One of the most promising areas of this research is the use of mycorrhiza, a type of symbiotic relationship between fungi and plant roots. Mycorrhizal fungi can enhance nutrient uptake, particularly phosphorus, which is crucial for plant growth and development. This could lead to more efficient use of fertilizers, reducing costs and environmental impact.
The commercial implications of this research are vast. In the energy sector, for instance, the development of fast-growing, high-yield crops can lead to more sustainable and efficient production of biofuels. By integrating beneficial microorganisms into speed breeding programs, companies can accelerate the development of energy crops, such as switchgrass and miscanthus, which are used to produce bioethanol and other biofuels.
Moreover, the use of beneficial microorganisms can reduce the need for chemical pesticides and fertilizers, making biofuel production more environmentally friendly and cost-effective. This aligns with the growing demand for sustainable and renewable energy sources, driven by global efforts to reduce carbon emissions and combat climate change.
While the research is still in its early stages, the potential is undeniable.

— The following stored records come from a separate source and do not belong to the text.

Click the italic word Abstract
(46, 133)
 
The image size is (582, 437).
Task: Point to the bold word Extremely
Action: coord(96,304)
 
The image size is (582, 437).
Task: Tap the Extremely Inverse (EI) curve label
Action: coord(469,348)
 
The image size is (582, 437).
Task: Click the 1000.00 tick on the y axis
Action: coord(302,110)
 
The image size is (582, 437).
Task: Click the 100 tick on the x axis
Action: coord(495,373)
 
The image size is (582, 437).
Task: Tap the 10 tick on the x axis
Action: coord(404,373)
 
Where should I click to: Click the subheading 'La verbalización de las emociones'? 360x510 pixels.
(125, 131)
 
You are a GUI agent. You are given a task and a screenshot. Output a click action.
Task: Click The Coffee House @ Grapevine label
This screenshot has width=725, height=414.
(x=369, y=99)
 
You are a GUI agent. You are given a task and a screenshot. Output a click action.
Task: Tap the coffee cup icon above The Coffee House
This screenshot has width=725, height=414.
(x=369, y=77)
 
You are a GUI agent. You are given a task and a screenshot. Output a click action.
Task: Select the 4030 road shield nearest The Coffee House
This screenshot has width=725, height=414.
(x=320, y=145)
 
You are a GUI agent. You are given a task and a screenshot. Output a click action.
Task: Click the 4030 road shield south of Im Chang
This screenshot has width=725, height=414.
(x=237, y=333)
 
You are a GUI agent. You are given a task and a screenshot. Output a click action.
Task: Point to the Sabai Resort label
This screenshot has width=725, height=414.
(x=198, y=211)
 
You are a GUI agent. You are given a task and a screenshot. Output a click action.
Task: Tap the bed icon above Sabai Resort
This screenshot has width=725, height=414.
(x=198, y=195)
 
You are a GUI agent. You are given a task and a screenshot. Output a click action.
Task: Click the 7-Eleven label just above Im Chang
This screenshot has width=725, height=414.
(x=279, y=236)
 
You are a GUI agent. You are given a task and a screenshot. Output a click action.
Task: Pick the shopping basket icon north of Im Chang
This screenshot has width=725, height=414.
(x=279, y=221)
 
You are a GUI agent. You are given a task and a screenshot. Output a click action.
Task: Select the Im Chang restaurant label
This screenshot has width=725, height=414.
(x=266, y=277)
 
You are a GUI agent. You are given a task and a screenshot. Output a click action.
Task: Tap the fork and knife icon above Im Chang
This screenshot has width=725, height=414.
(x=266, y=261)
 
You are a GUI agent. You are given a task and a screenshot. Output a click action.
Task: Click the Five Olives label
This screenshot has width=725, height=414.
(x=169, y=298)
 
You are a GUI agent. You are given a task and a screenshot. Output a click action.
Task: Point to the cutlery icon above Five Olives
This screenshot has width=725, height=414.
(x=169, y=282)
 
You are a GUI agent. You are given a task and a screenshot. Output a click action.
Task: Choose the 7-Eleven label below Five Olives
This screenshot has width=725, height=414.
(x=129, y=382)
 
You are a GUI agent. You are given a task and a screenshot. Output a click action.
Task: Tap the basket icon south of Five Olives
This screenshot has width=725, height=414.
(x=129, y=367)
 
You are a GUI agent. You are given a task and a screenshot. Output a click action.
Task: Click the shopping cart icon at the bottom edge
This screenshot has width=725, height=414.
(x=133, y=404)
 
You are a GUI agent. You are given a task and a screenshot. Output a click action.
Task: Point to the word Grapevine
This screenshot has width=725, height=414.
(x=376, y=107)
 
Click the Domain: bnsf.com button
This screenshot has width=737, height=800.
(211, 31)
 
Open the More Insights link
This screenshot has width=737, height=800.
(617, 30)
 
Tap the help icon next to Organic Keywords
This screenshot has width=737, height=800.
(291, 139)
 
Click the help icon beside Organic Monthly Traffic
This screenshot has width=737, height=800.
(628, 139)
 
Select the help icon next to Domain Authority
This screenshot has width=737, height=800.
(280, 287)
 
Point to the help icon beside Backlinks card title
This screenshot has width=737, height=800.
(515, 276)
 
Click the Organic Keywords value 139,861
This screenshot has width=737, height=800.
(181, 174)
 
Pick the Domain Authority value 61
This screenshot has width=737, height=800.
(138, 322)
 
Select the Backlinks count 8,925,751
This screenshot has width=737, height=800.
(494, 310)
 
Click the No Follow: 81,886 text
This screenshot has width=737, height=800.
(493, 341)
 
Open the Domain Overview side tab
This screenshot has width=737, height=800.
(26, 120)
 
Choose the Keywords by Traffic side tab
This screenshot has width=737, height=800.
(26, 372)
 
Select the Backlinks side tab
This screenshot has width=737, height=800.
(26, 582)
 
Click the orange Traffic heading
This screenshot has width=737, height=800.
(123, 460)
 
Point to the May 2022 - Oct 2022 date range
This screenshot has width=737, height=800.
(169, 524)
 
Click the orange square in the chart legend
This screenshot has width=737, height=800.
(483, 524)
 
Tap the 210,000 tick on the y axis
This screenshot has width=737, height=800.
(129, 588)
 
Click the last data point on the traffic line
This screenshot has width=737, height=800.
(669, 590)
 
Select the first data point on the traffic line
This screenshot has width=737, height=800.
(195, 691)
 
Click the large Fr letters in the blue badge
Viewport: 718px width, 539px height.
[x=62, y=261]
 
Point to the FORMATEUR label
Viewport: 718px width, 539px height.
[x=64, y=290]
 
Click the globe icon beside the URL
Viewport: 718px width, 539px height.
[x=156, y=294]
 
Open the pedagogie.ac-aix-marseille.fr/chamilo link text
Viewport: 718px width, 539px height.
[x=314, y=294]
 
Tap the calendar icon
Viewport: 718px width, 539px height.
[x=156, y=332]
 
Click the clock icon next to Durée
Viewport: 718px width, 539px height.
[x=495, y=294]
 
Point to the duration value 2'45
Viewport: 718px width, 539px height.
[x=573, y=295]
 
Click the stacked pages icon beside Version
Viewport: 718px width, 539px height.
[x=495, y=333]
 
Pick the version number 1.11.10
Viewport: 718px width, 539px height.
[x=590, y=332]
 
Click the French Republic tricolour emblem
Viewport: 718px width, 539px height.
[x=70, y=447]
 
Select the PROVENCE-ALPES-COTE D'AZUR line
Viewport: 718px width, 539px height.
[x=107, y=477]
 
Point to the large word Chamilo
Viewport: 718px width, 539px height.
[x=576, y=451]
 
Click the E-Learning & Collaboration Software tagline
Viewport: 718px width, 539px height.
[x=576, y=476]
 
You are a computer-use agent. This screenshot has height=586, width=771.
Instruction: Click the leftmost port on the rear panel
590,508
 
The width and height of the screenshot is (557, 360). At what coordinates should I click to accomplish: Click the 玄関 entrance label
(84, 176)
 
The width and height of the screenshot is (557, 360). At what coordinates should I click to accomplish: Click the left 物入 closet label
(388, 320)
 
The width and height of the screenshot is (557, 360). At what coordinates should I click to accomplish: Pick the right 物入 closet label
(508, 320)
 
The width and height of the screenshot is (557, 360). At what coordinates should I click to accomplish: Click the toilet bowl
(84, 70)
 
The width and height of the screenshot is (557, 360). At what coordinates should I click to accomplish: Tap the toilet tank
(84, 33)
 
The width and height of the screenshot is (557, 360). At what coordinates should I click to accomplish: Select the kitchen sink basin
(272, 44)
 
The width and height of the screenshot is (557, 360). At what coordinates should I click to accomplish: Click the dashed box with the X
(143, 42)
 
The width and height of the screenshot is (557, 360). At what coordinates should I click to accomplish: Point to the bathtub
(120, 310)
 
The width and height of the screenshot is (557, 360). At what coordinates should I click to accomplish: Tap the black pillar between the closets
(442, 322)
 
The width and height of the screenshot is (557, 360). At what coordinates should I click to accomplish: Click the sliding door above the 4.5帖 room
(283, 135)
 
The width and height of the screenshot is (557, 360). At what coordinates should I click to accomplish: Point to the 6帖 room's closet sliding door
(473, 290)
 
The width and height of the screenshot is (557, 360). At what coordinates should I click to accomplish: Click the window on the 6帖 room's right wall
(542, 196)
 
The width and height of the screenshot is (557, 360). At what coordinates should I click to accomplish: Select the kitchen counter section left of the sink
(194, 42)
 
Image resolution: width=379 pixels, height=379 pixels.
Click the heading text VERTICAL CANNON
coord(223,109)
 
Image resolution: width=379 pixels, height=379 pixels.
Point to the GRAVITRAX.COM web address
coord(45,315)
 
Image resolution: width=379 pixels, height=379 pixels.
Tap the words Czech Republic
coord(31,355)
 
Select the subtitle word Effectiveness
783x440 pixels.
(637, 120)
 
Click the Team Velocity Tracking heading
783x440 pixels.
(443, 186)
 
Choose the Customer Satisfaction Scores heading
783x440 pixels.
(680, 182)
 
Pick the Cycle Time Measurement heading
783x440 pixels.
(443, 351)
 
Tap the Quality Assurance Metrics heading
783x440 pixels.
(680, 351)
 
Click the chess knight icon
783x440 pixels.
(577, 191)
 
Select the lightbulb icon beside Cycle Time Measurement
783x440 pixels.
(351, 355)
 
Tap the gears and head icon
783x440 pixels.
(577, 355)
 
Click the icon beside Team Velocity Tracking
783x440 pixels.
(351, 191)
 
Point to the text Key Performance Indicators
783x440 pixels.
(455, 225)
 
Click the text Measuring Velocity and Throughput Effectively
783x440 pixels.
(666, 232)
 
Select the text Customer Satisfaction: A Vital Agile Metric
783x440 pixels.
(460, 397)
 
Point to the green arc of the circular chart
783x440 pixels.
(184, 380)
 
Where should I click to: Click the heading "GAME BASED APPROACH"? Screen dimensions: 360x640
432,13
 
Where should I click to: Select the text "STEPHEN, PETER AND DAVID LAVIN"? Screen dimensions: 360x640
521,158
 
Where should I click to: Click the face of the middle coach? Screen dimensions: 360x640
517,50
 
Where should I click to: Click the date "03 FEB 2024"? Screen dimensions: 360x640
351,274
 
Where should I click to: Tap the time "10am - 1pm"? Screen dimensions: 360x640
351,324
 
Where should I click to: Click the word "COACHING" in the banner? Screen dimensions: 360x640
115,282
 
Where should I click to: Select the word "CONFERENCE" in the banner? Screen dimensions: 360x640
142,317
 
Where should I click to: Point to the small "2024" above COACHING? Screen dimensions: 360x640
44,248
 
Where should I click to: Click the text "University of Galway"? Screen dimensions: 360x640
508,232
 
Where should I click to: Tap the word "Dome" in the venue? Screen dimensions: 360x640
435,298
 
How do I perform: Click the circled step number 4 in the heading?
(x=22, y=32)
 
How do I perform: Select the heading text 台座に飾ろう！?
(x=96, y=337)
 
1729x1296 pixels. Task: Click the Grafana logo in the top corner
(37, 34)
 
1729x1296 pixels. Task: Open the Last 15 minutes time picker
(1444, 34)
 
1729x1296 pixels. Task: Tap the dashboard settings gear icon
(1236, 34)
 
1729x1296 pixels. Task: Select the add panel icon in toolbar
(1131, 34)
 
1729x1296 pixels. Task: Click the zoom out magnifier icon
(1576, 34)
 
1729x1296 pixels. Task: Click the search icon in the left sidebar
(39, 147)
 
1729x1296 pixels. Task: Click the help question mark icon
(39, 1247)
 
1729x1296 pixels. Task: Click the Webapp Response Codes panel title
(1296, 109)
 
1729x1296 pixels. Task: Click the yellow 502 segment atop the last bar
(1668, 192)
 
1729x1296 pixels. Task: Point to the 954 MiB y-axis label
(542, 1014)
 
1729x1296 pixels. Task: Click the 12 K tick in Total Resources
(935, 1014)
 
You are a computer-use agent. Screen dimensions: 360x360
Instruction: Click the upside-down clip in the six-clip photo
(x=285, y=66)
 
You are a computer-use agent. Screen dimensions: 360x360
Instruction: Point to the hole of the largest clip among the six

As Bursakov notes, “The controlled practical use of microorganisms under speed breeding conditions should contribute to producing programmable results.” This could pave the way for a new era of precision agriculture, where the use of beneficial microorganisms is an indispensable part of the breeding process.
The study published in ‘Plants’ (Rasteniya) is a significant step forward in this field, drawing attention to the practical and effective utilization of microorganisms in speed breeding. As the global population continues to grow, and the demand for food, feed, and biofuels increases, this research offers a promising pathway to meet these challenges. By harnessing the power of microorganisms, we can accelerate the development of new plant varieties, enhance agricultural productivity, and contribute to a more sustainable future.